If you accept that there is anything "real" about the $10 a GB that Verizon
and AT&T charge for LTE data, zero rating doesn't make sense at all. That is,
there are very few services that make anywhere near $10 a GB. For instance, it
costs maybe $10 of mobile data to watch one movie on Netflix and that is what
a monthly subscription costs.

In particular, if you add up all the money spent on advertising it is a
fraction of what the customer pays for mobile data (less than 5%) and if the
carriers just rebated 5% of the data charges to the web sites they'd be doing
much better than they do now.

------
a3n
For all the usual and related reasons that you list.

Also safety.

Also privacy through reduced tracking.

Also just plain curmudgeonly contrariness. Harumph!

But after doing so, I've seen an unanticipated benefit. It's a much quieter
internet. I really dislike being bombarded with messages to "Buy! Anything!
Just buy it!"

And you know, the internet and web were here long before advertising took
hold. I acknowledge sites' right to publish whatever the hell they want,
including advertising. But I don't have to listen or watch.

I could just ignore the ads, as I used to do with magazines, and I'd be fine
with that, even fine with the subliminal awareness that ads inevitably bring.
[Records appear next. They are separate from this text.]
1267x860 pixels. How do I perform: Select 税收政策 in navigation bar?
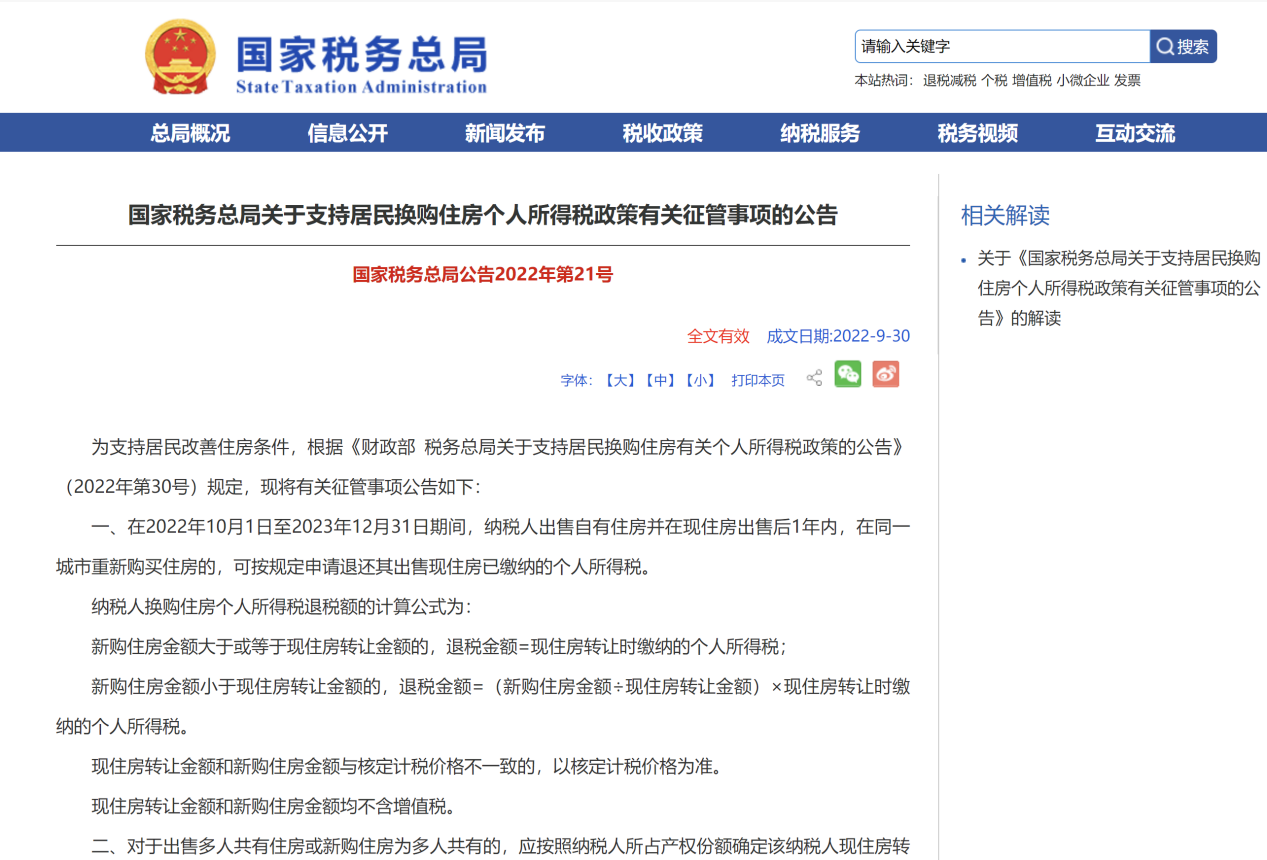662,133
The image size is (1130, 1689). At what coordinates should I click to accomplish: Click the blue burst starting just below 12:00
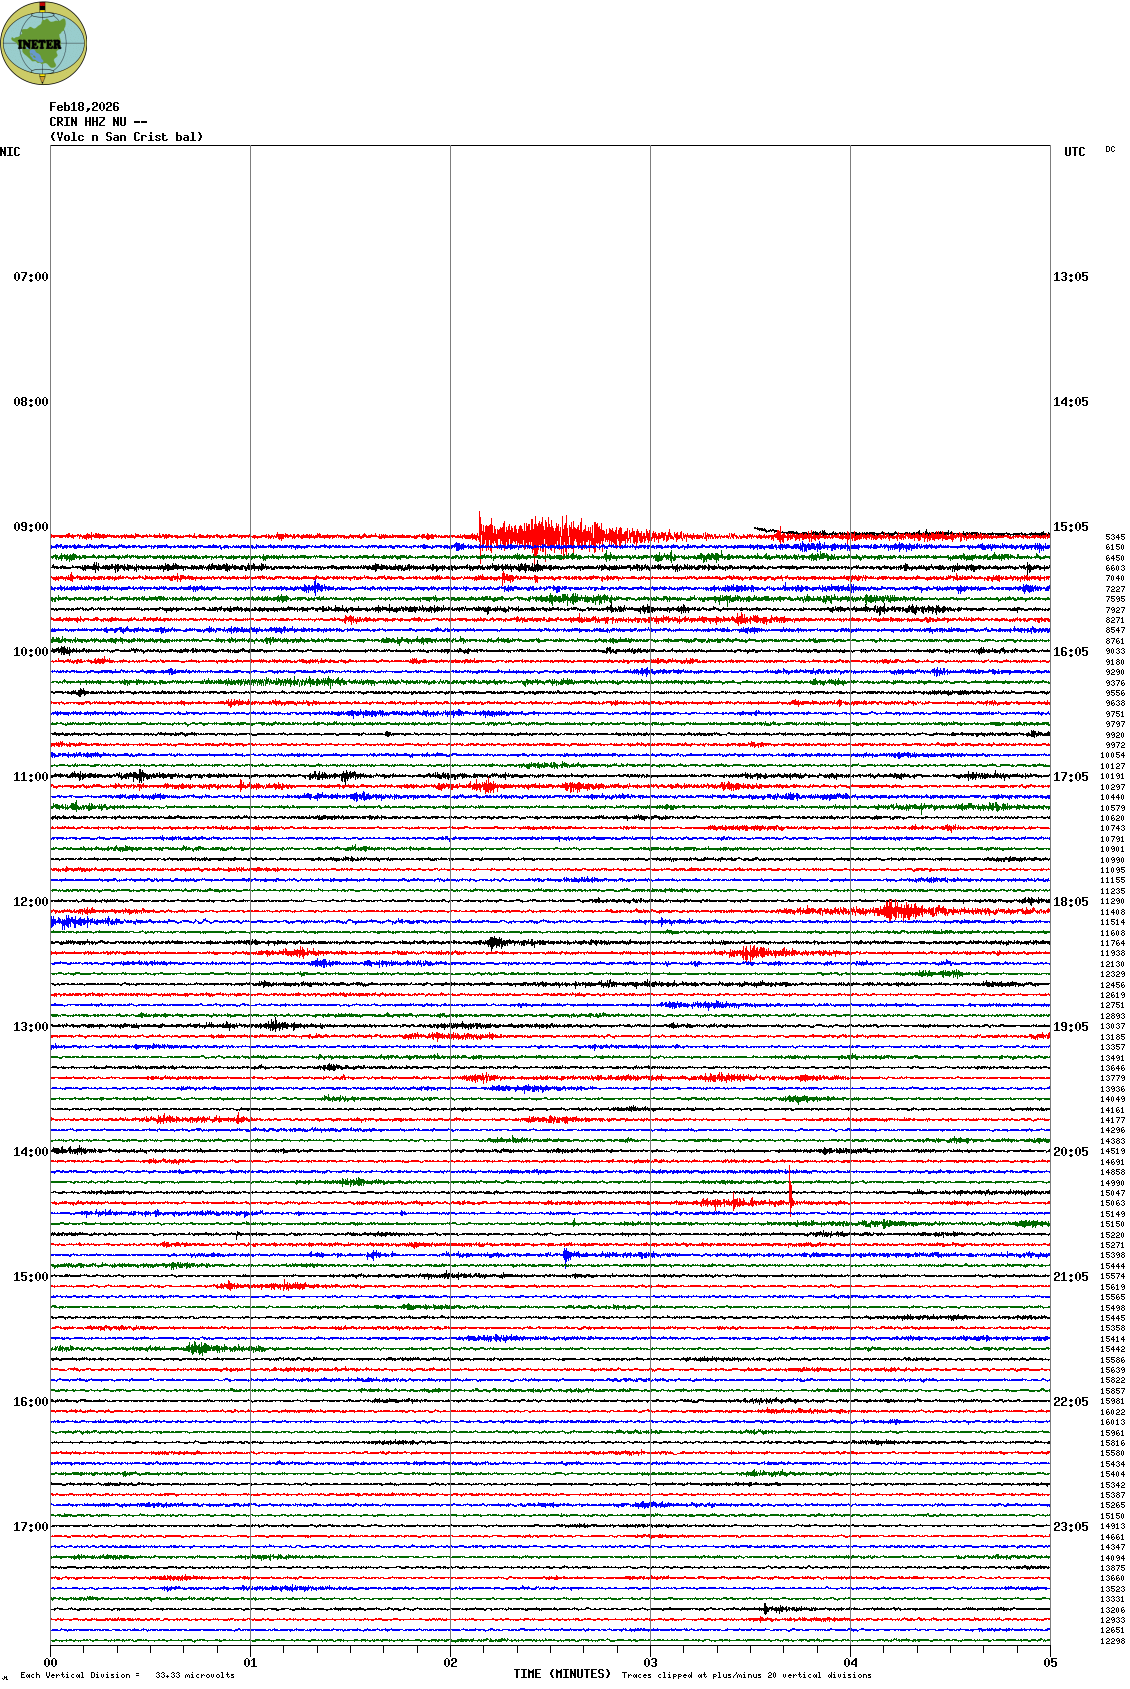click(80, 922)
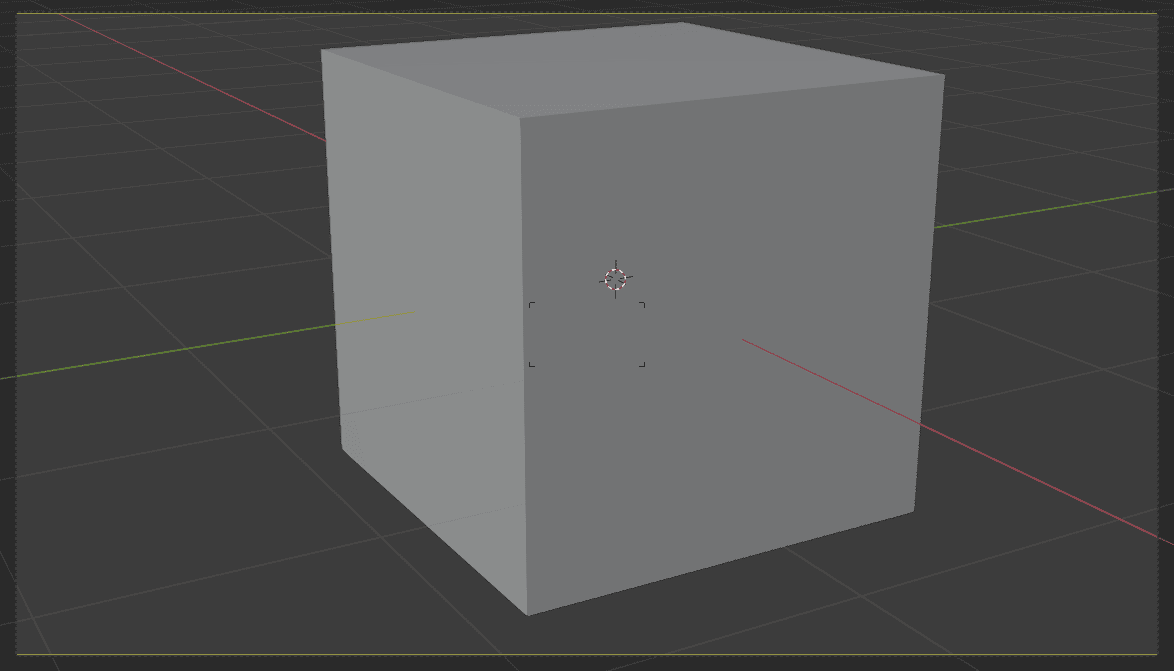Click the cube's top left corner vertex

click(322, 50)
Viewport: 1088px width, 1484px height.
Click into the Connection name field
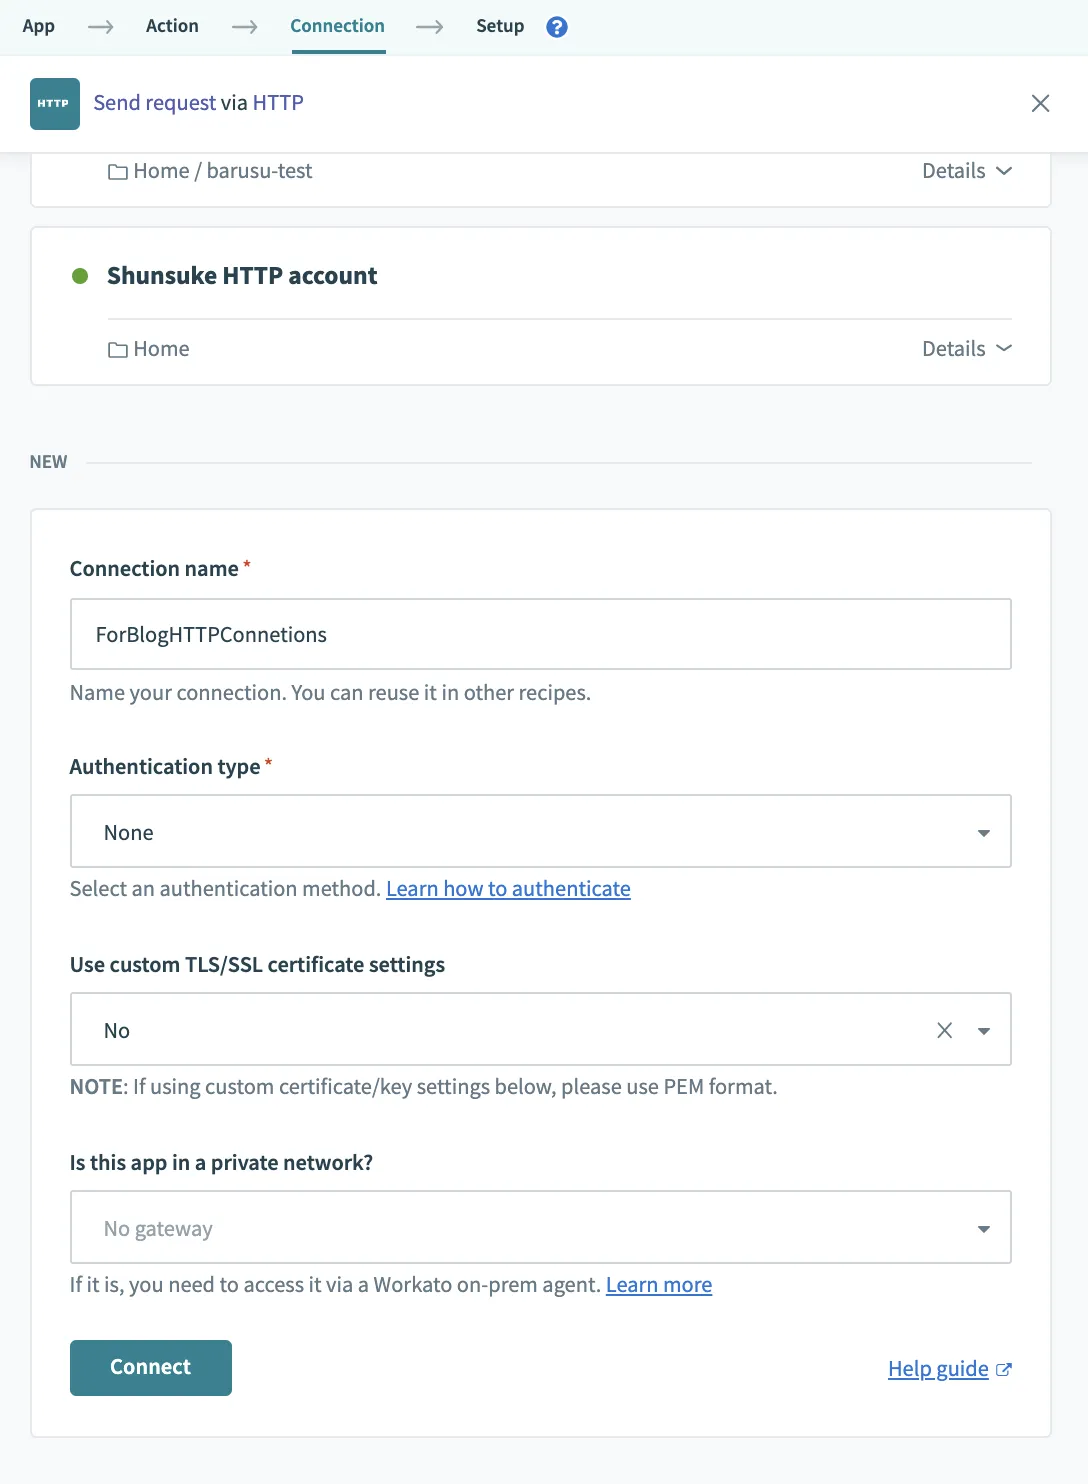(540, 635)
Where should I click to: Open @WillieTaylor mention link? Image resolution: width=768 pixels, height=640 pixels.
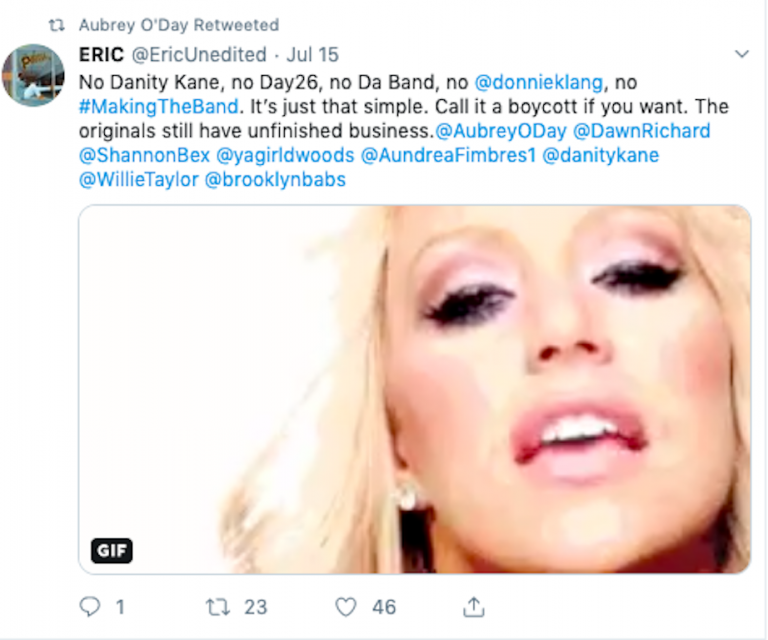point(138,181)
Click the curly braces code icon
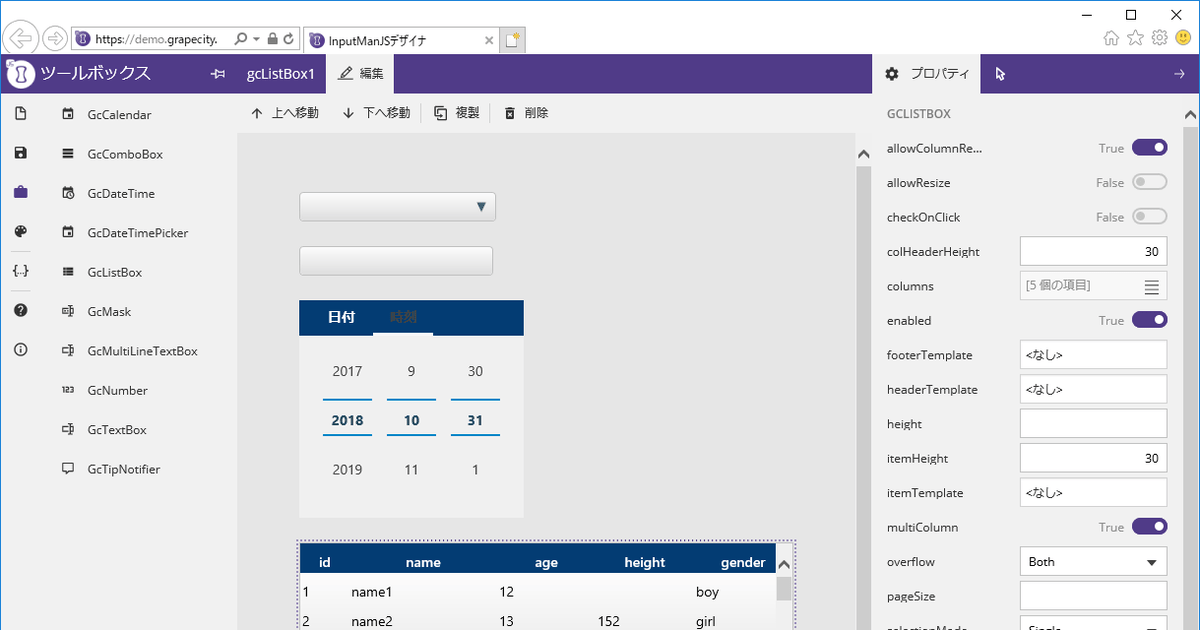The image size is (1200, 630). pyautogui.click(x=21, y=271)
But I absolutely reject the intrusiveness of what makes ads really valuable,
tracking. And I will not take the risk of ad-delivered malware. And if it
costs a site money or existence when I view their site but not their ads,
well, good. They're fucking things up, being complicit with the dangerous
nature of current ad practices.

If ads were static, served by the site and not an ad network, I'd be less
resistant. And if there were something like an Underwriters certificate that a
site wasn't passing on viewer data to static ad sellers, then this argument
would be over for me.

Reform or die. The internet will still be here.

Good luck with your monetization.

------
PaulHoule
Saving Bandwidth. Seriously.

In my neck of the woods I have a 2Mb/sec DSL line, and ad blocking makes a
visible difference in how fast pages load, what my blood pressure is, etc.

------
smp1234
Once in a whole when I have to browse the Internet an a friend's or a public
computer, I realize that websites look so much cleaner with adblock turned on!

Also, I pretty much never click an ad, so no point displaying it.